[Extract]
Blue line: Grad-CAM, Red line: HiResCAM
- HAAS score
The HAAS score is free of hyper-parameters. We note that when HAAS is greater than 1, the attribution maps explain the features' importance well. On the other hand, if HAAS is less than 1, the attribution maps fail to bring out the features' importance for the model.
- AOPC and Max Sensitivity
We observe that AOPC favors HiResCAM over Grad-CAM in 7/8 model experiments and Max Sensitivity in 8/8 model experiments. We discuss their results together since the analysis is rooted in the same reasoning.
A notable distinction between HiResCAM and Grad-CAM lies in the treatment of gradients. Grad-CAM calculates Gradient Averages to assign weights to the feature maps. On the other hand, HiResCAM uses the Hadamard product to weight each feature map pixel with its corresponding gradient, preserving in that way the gradient's value-and-sign influence on a pixel level. Consequently, as explained in [3], HiResCAM generates fine-grained high resolution attribution maps, while Grad-CAM produces maps characterized by larger and smoother areas of interest because of the Gradient Averaging effect. This becomes evident in the following examples.
Thus, the HiResCAM attribution maps provide more precise localization of the most discriminative regions, leading eventually to higher AOPC scores. Similarly, considering the Max-Sensitivity results, the high resolution HiResCAM maps develop a resilient behaviour to small perturbations in the input image.
- HAAS
In 15/16 cases we calculated a HAAS score below 1, implying that almost all attribution maps cannot capture the models' viewpoints.
Are these results related to the nature of medical images?

[Actions to take]
(1) Rewrite the attribution-metrics text from "- AOPC and Max" up to and including "the same reasoning.", putting "runs" in place of "experiments".
(2) According to the attribution-metrics text, why does HiResCAM earn higher AOPC scores than Grad-CAM? Answer in one to three sentences.
The data that follows has nothing to do with the attribution-metrics text.

[Listed entries]

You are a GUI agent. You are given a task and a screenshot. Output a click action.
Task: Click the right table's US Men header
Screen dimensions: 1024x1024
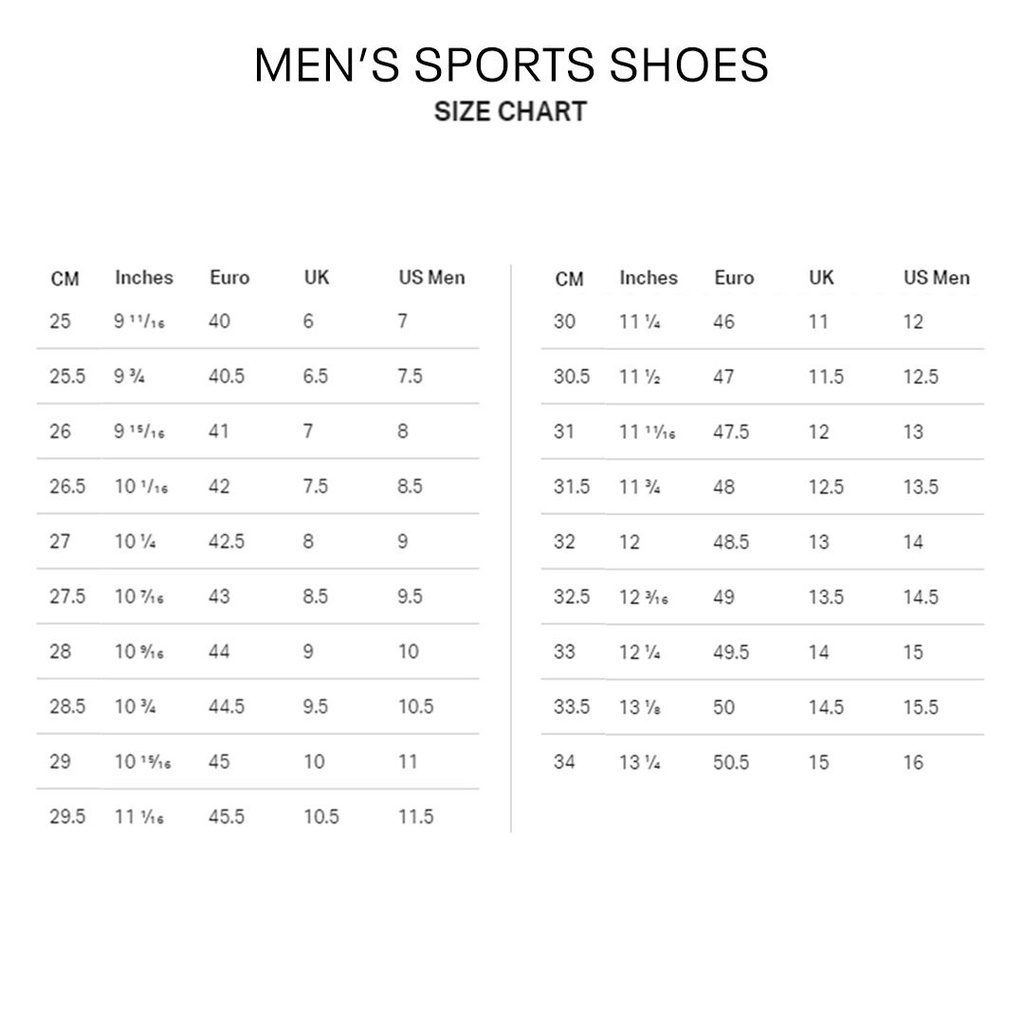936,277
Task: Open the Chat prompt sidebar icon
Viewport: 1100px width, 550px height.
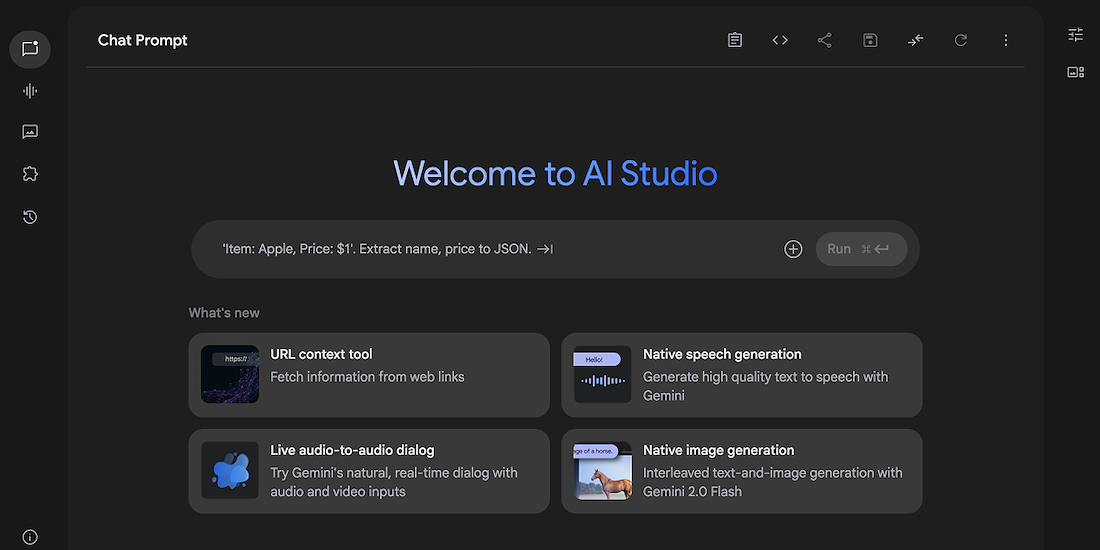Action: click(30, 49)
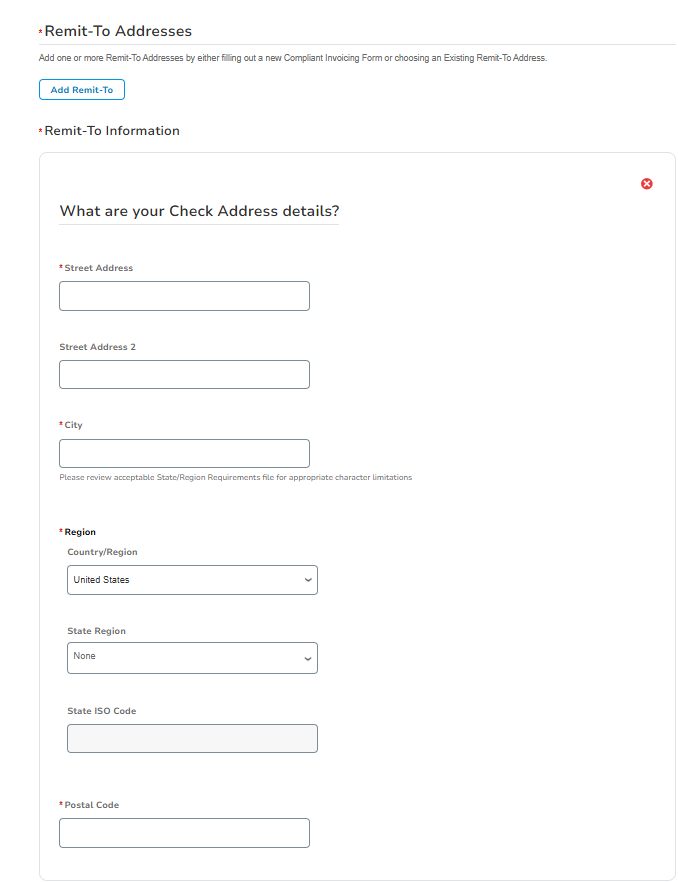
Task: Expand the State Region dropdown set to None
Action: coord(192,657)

[Solutions to each task]
(1)
- AOPC and Max Sensitivity
We observe that AOPC favors HiResCAM over Grad-CAM in 7/8 model runs and Max Sensitivity in 8/8 model runs. We discuss their results together since the analysis is rooted in the same reasoning.

(2) HiResCAM uses the Hadamard product to weight each feature map pixel by its own gradient, which keeps the gradient's value and sign at the pixel level and yields fine-grained, high-resolution maps. Grad-CAM averages the gradients, which gives larger, smoother areas of interest. HiResCAM's maps therefore locate the most discriminative regions more precisely, and that leads to higher AOPC scores.